Stan Winston: Farewell to a Legend.


Stan Winston was responsible for more of my childhood nightmares than anyone else in the motion picture business - and I mean that as the highest possible compliment. The robotically methodical, yet gleefully sadistic velociraptors from Jurassic Park. The grotesque titular beast in Predator, whose tusk-mouthed, dredlock-topped puss made Arnold Schwartzenegger's assessment ("You ah wahn ahgly mathafucka!") the understatement of the century. The hideous Penguin from Batman Returns, whose physical corruption mirrored his moral decay, though he still remained oddly sympathetic. Most terrifying of all, of course, was the Queen from Aliens - even as a 21-year-old today, I still think there are few scenes as underwear-shittingly nightmarish as when Sigourney Weaver first walks into her lair, and comes face to face with the fat, insect-like matriarch of the whole colony, sitting comfortably on her sinewy throne, squeezing eggs out of her engorged abdomen.

As little Newt said in the film, "mommy always said there were no monsters - no real ones - but there are." Truly this is something that everyone my age who grew up watching Stan Winston's cinematic monsters can relate to.
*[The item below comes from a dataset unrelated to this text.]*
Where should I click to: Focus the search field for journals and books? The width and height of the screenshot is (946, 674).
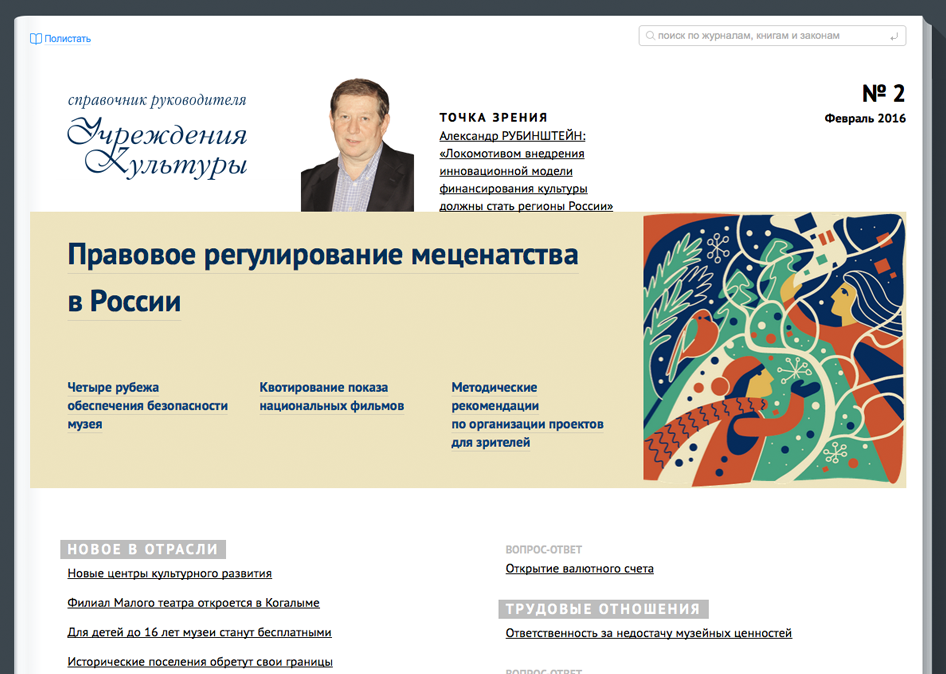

As much as our parents tried to convince us that these creatures were merely imaginary, built by the skilled hands of Hollywood special effects artists, there was still a degree of unease that remained, even when we re-watched the films in question, for with Stan Winston's creations, you never saw the strings. Unlike the beautifully rendered but unmistakably fake cyclopses and hydras of Ray Harryhausen, or the fun but never truly scary giant monsters of the patented Japanese rubber suit variety, with Stan Winston, you never had to suspend your disbelief. It wasn't necessary. His monsters looked so convincing that you never saw a special effect. You saw a living, breathing, terrifying thing.

That is not to say that Mr. Winston and his talented team of artists only exceeded at creating horrific nightmare creatures - he was also responsible for Johnny Depp's iconic Edward Scissorhands makeup, the reinvisioned versions of the classic Universal monsters in the cult favorite The Monster Squad, the robots in the massively underrated Artificial Intelligence, and most recently, Robert Downey Jr.'s armored suit in Iron Man. As special effects today continuously lean towards more cost-effective but very rarely convincing CGI images, artists of Stan Winston's caliber are sadly a dying breed. Mr. Winston left countless unforgettable images on our collective psyches, and he will be sorely missed.